Saturday, March 10, 2018

duct tape to the rescue

IMG_2528.JPG
Maybe I needed chocolate, a glass of wine or a nap. My nerves of steel frayed this past week. I missed my old self. I told my massage therapist that I loved salsa, flamenco and tango dance and had planned going back to dance for the new year; get on a new groove. Chiro says no dancing for a bit. The Universe thought it best that I slow down.
I have nothing against slowing down. I wish I didn't have to hurt so much.
Wednesday morning started with an MRI, lying very very still inside a loud machine that whirled and howled with sound. Three scans at 15 minutes each. It was surreal. Imagine the muppets, Beaker and Animal in robot versions talking and playing didgeridoo for a 45 minute concert.
A part of me is still in disbelief...
I'm feeling hurt from something that happened in December????
My Wednesday appointments didn't allow for time to grab lunch so I began my teaching day on an empty stomach and a mind full of self-pity. I broke down in tears during my commute. It was the first time I cried since the accident. Me! Crying! My world is definitely upside down.

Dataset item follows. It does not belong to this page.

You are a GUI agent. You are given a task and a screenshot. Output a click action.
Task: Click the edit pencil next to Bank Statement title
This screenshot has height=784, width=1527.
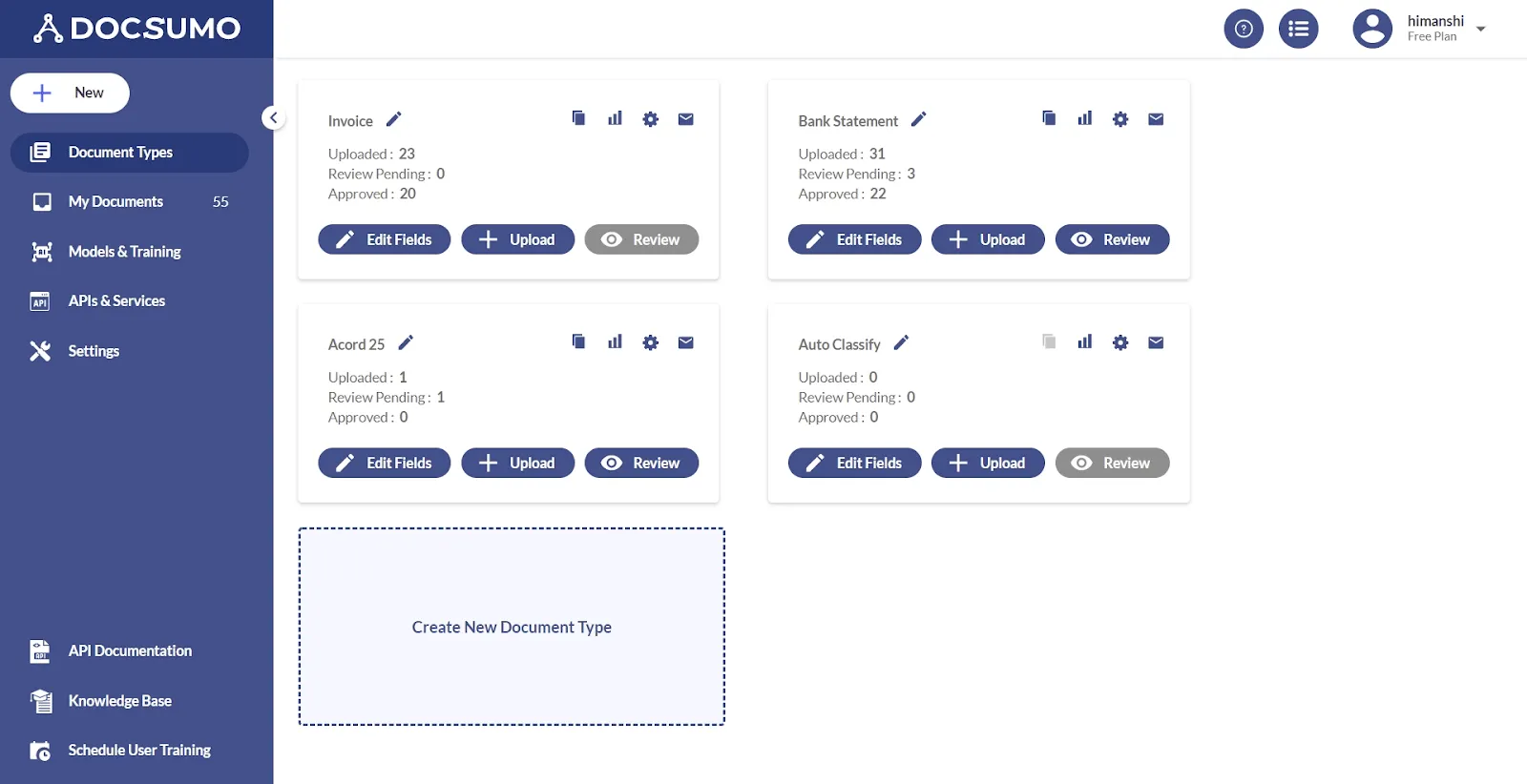(x=919, y=118)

I didn't feel as terrible last week. What have I done differently this week? I'm brainstorming here how to hack my body. I wore high heels one day for a couple of hours. Was that it? I finally found a roommate. Perhaps, I did not have time to feel as much pain because the stress of interviewing people masked it?? What's different? The weather???

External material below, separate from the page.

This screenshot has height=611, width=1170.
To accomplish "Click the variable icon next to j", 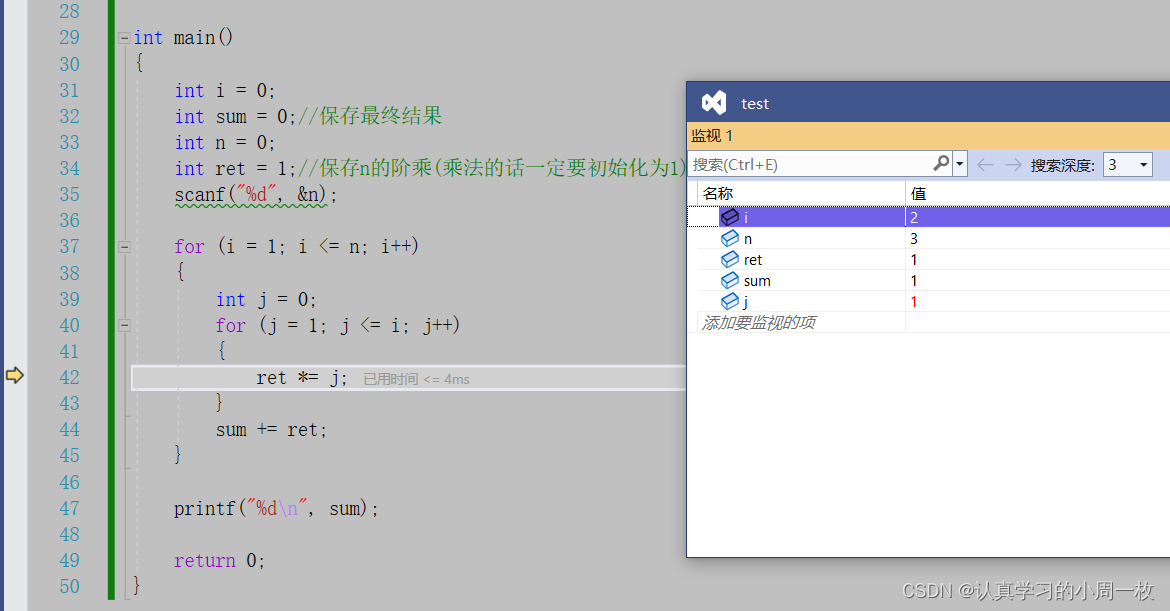I will click(730, 302).
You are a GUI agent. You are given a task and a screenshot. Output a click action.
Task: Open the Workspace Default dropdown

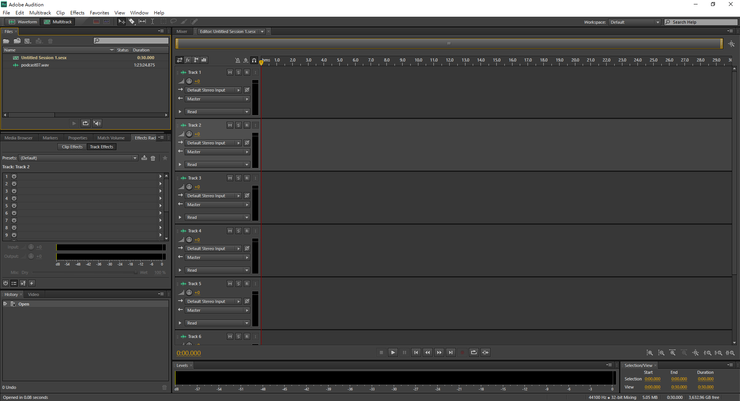634,22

I didn't cancel my Friday night date. I hadn't mentioned being in a car accident. Too many more interesting things to talk about like bitcoin! We met for sushi and had a good time getting to know each other. He knew nothing of bitcoin and has never heard the word "blockchain" but he was sweet and kind.
He undestood pain can be annoying and that some people like to keep their complaining to a minimum so that they can soldier on with life.
My date was, after all, a stage combat instructor; a stunt guy. Stunt people are a special breed. I once met a guy who duct taped himself so he can continue filming. I have friends who light themselves on fire, drive monster cars, and roll down stairs while wearing high heels all in a day's work. These folks literally smile through the punches.
I called it a night before 10pm. I needed to soak in the tub, rest, duct tape myself.
I wore a corset the next day and found it gave my back support. Yay. Pain managed for a day; inspired by remembering a friend who duct taped himself. I played the piano for a couple of hours and restored a piece of my spirit.
I hope I enjoy another good day at the piano today. Time to duct tape (corset) myself.